The downside, though, is managing this inclination. The adrenaline high is great, and it can carry you through boring meetings and bad days, but what happens when – like any other addict – the highs get lower and lower, and the downtimes in between get longer and longer?

In my experience, what happens most often in this type of situation is that we regroup, psych our selves out, buckle down and try again. Sometimes this works. But usually only for a while.

The problem is that things change. Whether it is our passion and energy, or whether it is the environment we are working in, the normal course of organizational and personal development means that the things that used to fire us up will change over time. And the types of environments in which we are most successful will also change over time. One of the hardest things for accomplishment driven people to recognize is that the circumstances that made an environment invigorating and exciting to work in have changed and they are not going to change back.

When this happens, the best solution for everyone is to find somewhere new and walk away.

Most of us do not give up easily. If we have felt successful in an environment – especially if it is one in which we have also felt personally connected to the people – letting go can be painfully hard. Culturally we are trained to “never quit.” But that’s crap.

“Winners” (however you define it) don’t win because they endlessly beat their heads against a brick wall. Winners win because they suit up for a match, and when it’s over they evaluate their performance, get some rest and prepare to do better next time.

People Are Counting on Me
This is the biggest ego stroke of all: “I can’t quit. They NEED me.” Nothing fosters self-paralysis when you are miserable more than the belief that the environment will fall apart if you are not there to hold it together. I spent years under this deluded and egotistical belief. And then when circumstances entirely outside of my control (health) took me out of the game for a little while, do you know what happened? Nothing. The world didn’t come to an end. The work still got done. Things progressed the way they should.

That was in part because I had done such a good job at setting things up so that they were more sustainable than they had been when I arrived. But it was an invaluable lesson to me, because it reminded me that (especially someone else’s) business would go on just fine without me if it needed to. The difference is that my life, my emotional well-being and my family obligations couldn’t.

My personal life and family obligations are another topic for another time, but it wasn’t long after that discovery that I had a realization: my emotional well-being required that my work leave me with a sense of accomplishment – or at the very least, a sense of a potential for accomplishment. (And, incidentally, my ability to live up to my obligations to my life and my family require that I am feeling good enough about work that it does not poison my attitude and infect the rest of my life.) And the moment it became clear to me that a working environment was not conducive to that, it was time for me to move on.

That is such an important lesson to learn, because if you stick around out of habit, or nostalgia, or a hope that things are somehow going to return to the way they were, then you are running the risk of burning yourself out beyond repair. You are also running the risk of losing touch with the things you loved about your job and your co-workers. And if that happens, all your left with is bitterness and anger. Unfortunately, it’s hard to see that until it’s too late.

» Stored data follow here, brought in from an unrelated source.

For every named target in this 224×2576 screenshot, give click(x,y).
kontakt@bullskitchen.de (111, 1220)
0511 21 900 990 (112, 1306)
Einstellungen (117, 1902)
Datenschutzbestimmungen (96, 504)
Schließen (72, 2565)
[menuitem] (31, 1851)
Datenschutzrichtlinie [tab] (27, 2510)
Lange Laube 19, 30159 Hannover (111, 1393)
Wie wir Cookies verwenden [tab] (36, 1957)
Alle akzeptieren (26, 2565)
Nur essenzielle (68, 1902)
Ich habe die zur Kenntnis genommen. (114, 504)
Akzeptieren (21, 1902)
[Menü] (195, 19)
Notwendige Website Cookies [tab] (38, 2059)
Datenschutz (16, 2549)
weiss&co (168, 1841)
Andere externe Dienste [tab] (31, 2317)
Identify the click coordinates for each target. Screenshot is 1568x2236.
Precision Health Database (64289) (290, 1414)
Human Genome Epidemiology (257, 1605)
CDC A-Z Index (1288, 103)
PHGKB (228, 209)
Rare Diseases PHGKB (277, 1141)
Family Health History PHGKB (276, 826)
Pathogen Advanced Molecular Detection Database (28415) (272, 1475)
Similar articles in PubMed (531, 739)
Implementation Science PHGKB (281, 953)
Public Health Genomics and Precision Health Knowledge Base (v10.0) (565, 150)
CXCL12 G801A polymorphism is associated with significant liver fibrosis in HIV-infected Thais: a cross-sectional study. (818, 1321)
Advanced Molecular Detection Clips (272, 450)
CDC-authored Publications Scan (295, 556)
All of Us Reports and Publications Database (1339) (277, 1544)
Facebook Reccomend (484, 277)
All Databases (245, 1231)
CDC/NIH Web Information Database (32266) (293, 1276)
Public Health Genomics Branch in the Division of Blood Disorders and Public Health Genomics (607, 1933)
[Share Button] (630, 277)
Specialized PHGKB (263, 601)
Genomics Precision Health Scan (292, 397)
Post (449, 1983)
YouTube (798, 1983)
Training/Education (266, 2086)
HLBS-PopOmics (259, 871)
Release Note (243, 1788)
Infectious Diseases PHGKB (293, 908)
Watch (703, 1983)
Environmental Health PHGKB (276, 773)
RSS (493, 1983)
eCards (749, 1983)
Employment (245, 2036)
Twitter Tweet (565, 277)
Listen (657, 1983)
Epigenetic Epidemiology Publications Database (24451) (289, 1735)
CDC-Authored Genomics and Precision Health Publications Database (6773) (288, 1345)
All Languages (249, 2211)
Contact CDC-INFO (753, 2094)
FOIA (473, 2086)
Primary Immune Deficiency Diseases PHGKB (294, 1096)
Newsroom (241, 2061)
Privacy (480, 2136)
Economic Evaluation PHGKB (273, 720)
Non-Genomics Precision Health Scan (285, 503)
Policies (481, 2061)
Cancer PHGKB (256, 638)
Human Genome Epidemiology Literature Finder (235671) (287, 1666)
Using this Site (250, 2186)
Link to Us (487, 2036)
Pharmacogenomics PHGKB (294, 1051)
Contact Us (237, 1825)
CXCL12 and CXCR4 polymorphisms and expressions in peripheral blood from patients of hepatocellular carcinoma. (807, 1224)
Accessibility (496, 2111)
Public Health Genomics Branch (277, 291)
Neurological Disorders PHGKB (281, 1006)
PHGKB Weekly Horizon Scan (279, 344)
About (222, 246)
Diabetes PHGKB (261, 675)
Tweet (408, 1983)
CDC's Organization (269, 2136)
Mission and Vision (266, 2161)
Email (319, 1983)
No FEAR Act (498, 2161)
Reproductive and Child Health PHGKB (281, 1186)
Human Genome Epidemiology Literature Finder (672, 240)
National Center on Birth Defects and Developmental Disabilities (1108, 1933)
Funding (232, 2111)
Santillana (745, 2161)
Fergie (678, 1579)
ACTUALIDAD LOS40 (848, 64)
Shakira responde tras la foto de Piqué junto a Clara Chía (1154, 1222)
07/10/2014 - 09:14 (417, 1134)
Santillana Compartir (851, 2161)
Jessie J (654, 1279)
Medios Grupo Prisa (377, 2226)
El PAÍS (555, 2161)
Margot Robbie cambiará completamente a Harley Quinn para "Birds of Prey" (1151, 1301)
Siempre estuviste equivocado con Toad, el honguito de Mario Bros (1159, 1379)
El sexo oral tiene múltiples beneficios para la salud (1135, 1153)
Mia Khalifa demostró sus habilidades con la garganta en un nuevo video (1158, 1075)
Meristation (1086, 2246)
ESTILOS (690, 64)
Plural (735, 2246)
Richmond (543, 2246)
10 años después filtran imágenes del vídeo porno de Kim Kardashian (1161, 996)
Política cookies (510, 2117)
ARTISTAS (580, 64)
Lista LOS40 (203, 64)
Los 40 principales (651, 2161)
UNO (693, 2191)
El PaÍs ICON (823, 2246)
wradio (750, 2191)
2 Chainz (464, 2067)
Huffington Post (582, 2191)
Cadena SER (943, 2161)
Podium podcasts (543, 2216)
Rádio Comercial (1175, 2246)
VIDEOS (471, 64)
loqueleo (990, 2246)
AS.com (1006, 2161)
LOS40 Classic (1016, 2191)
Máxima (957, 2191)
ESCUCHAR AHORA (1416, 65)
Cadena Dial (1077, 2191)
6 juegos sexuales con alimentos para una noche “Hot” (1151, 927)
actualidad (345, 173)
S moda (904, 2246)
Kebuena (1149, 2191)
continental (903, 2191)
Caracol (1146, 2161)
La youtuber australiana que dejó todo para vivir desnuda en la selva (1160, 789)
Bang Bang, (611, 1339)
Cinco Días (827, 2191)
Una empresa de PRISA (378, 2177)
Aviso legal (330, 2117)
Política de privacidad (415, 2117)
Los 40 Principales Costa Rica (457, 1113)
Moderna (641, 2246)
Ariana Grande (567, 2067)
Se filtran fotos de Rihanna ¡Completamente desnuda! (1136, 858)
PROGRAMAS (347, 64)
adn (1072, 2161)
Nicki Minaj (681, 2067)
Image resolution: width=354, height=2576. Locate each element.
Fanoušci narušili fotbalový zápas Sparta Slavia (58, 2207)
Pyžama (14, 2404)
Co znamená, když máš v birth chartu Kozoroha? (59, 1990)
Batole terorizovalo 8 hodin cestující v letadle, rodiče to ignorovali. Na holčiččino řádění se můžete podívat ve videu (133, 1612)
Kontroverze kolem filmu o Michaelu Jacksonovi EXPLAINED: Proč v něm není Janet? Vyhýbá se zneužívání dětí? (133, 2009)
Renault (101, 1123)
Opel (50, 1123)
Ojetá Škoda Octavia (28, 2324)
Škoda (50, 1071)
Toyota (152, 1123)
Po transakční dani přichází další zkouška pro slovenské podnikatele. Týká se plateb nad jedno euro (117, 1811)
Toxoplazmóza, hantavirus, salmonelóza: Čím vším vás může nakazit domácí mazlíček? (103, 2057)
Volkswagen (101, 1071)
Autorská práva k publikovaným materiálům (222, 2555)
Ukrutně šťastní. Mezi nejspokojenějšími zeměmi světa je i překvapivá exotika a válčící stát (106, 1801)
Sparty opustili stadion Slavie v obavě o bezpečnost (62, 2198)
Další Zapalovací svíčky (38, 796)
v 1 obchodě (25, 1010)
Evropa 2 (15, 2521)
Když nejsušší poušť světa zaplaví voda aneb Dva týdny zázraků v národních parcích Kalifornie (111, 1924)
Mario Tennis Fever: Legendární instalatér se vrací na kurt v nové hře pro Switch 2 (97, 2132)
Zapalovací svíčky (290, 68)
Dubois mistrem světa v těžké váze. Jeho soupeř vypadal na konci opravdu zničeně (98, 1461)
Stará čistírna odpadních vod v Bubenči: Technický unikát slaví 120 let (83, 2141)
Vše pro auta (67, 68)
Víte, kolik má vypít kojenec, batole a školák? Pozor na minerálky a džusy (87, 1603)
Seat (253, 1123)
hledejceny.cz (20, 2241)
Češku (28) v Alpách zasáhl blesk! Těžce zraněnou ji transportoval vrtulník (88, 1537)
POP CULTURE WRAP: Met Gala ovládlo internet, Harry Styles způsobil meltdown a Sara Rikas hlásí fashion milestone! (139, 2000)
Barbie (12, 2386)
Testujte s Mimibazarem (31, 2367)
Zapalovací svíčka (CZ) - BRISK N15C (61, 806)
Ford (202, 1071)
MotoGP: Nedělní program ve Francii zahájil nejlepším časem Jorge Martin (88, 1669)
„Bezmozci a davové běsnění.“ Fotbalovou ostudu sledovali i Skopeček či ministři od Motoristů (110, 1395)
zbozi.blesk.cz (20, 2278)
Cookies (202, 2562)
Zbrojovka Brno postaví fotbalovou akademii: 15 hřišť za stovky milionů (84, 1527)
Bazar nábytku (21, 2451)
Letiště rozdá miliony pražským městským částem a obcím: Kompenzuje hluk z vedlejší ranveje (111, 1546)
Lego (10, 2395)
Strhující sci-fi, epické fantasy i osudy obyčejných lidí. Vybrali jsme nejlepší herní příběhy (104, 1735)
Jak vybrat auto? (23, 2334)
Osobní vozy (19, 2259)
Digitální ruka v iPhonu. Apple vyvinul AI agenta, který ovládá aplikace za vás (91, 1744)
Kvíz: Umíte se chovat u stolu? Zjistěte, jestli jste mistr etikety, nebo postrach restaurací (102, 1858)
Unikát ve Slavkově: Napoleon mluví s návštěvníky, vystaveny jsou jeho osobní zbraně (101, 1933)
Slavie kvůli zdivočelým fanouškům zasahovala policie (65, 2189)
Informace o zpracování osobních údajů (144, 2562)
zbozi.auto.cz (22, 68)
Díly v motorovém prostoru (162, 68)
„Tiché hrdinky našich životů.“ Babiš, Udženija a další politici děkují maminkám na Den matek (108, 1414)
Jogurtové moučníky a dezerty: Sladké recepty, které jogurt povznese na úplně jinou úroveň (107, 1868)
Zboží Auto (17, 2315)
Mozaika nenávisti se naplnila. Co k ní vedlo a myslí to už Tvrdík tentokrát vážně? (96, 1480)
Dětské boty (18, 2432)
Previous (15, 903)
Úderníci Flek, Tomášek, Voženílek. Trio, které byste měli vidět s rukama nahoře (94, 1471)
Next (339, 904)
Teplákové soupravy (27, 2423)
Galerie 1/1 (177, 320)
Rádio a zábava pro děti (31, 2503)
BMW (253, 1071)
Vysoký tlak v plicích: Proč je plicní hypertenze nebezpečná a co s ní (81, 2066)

“Winners never quit, and quitters never win,” may be a great soundbite, but it’s really a dangerous fallacy – like size 0 supermodels, or wrinkle-free aging.

Winners recognize that being a winner is a convergence of passion and skill with opportunity and circumstance. It’s a balance, and all of those things have to be in place to truly be a winner. Once that balance is off, getting it back in the same environment is rare, because the change is usually based on new needs of either the individual or the organization.

When that happens, winners move on. They say, “Thank you for the opportunity.” They say, “Good luck!” They keep their friendships. They take a break. And then they find someplace else where their passion and skill can match up with opportunity and circumstance to help a new team on a new endeavor also be winners.

And if they catch it early enough, they do it all without getting bitter and resentful that the environment they used to love has changed and can’t give them what they need anymore.